Os opostos se distraem, os dispostos se atrem. (O teatro mágico)
Quem vai dizer ao coração que a paixão não é loucura? Mesmo que pareça insano acreditar, me apaixonei por um olhar, um gesto de ternura. (Oswaldo Montenegro)
Amar é quando não dá mais pra disfarçar, tudo muda de valor, tudo faz lembrar você... (Roupa nova)
Deixa eu dizer que ti amo, deixa eu pensar em você. Isso me acalma, me acolhe a alma, isso me ajuda a viver... (Marisa Montes)
E cada vez que eu fujo eu me aproximo mais, e te perder de vista assim é ruim demais... (Ana Carolina)

O nada programado pra dizer no dia dos namorados (#fazoquê?) acabou no instante em que no meio de tanta coisa redundante, melosa... e lindamente típicas da época, eu me deparo com uma versão "cinematográfica" de um clássico de Legião Urbana na voz do saudoso Renato Russo. Uma das minhas cansões preferidas, por descrever tão bem o desenvolver da rotina de um casal comum, real e entre "trancos e barrancos" feliz...

Eduardo e Mônica! Quem ao ouvir a música não se apega e torce pelo casal? Sim, eles em dupla, unidos? Quem não sentiu-se um pouco Mônica ou se identificou com Eduardo?! Quem não deixou a imaginação voar a ponto de montar alguma cena na cabeça ou não quis viver tudo igualzinho na vida?! Quem não relembrou alguma situação vivida na descrição sábia da letra?! Particularmente não conheço nada que simbolize tão bem o súbito encontro e o cotidiano atordoante de um casal que cresce junto sem perder o jogo de cintura e o desejo e disposição para fazer dar certo, acima de tudo.

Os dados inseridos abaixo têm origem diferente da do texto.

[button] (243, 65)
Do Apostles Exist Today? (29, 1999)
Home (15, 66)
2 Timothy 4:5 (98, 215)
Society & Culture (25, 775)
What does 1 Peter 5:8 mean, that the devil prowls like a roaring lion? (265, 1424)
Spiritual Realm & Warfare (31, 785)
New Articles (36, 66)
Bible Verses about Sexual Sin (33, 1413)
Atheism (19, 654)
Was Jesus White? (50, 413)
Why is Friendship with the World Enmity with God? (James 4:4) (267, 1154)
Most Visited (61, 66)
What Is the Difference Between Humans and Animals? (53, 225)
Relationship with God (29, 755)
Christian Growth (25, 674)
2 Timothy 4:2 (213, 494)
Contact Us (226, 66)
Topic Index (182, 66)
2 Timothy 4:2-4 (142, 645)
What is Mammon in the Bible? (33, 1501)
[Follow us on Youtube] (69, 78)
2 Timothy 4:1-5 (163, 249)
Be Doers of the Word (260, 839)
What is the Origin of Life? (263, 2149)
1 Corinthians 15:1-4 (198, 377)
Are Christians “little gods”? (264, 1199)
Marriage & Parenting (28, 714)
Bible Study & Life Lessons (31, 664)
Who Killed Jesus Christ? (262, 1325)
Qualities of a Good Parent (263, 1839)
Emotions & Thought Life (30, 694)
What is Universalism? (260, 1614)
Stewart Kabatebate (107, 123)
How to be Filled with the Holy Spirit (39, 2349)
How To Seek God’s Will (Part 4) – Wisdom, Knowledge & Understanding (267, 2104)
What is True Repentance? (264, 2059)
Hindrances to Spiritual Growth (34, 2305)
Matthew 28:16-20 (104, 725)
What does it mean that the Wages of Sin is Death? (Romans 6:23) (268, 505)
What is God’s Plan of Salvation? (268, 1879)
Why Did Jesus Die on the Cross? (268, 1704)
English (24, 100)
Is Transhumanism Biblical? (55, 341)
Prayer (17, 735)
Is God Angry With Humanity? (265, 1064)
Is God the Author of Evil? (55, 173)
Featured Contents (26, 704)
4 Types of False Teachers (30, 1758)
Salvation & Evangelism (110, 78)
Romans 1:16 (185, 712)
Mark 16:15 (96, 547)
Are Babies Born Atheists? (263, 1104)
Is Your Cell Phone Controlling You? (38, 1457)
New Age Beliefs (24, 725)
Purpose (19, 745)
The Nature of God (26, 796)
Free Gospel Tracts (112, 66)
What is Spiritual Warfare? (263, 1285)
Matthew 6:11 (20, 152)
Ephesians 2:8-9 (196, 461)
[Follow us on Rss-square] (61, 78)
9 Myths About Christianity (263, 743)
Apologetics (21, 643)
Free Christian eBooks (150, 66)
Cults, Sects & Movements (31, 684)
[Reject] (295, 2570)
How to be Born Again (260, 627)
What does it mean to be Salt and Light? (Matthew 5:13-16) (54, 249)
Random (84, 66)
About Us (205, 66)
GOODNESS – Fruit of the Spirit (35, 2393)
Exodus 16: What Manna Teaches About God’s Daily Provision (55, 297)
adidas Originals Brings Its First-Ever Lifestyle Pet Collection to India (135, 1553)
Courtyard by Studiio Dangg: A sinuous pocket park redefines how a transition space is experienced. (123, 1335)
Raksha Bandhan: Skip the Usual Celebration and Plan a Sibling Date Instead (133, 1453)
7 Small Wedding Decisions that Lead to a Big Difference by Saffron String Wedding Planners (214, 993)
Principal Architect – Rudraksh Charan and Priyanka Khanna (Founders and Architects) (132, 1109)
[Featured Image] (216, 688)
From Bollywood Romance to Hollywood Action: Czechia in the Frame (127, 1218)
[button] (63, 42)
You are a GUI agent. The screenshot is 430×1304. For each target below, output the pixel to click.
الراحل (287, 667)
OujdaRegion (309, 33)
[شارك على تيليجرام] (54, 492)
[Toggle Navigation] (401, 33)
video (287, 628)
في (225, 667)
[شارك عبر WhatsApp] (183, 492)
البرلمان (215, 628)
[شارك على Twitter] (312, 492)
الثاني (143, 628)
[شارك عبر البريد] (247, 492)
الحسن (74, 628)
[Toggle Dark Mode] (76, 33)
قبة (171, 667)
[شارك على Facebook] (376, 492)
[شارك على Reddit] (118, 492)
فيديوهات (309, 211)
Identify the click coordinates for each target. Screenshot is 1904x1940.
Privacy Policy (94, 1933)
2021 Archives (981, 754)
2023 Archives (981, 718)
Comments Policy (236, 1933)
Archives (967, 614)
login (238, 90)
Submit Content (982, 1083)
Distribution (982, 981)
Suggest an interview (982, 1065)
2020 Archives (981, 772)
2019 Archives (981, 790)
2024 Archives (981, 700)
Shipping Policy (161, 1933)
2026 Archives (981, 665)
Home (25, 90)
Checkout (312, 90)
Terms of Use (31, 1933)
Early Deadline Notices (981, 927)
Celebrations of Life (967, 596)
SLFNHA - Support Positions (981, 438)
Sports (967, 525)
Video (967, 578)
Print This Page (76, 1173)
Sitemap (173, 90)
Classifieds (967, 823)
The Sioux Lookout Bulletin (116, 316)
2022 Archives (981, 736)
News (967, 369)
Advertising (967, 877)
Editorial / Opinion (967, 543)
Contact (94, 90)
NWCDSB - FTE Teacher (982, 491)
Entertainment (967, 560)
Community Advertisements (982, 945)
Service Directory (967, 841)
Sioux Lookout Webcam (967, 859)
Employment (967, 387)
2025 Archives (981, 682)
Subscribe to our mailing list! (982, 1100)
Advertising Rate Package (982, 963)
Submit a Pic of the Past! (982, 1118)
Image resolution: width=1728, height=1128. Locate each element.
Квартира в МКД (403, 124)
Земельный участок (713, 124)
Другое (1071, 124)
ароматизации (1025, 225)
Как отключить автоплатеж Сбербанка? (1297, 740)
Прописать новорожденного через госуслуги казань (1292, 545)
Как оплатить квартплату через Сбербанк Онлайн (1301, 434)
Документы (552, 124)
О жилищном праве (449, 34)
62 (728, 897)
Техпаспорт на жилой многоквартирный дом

Ser casal é exatamente isso. Crescer e se desenvolver juntos no ritmo do coração. O coração inconstante que pulsa com "guinadas estranhas e calmarias arrastadas" (Stephanie Meyer), compassa, descompassa... mas que não para de bater, de funcionar! Importante observação: casal, é ser feito pelo coração! Sem motivo, lógica... mas com toda uma razão própria. É seguir a palpitação, o impulso e não temer os riscos que por sua vez ocasionam o altruísmo, a doação. E tudo isso na soma de dois em proporção da matemática perfeita que se multiplica financeiramente, intelectualmente, socialmente e se divide emocionalmente, perceptivelmente, subtraindo a cada dia aspectos que divirjam para que não tenham arestas capazes de influenciar negativamente no resultado.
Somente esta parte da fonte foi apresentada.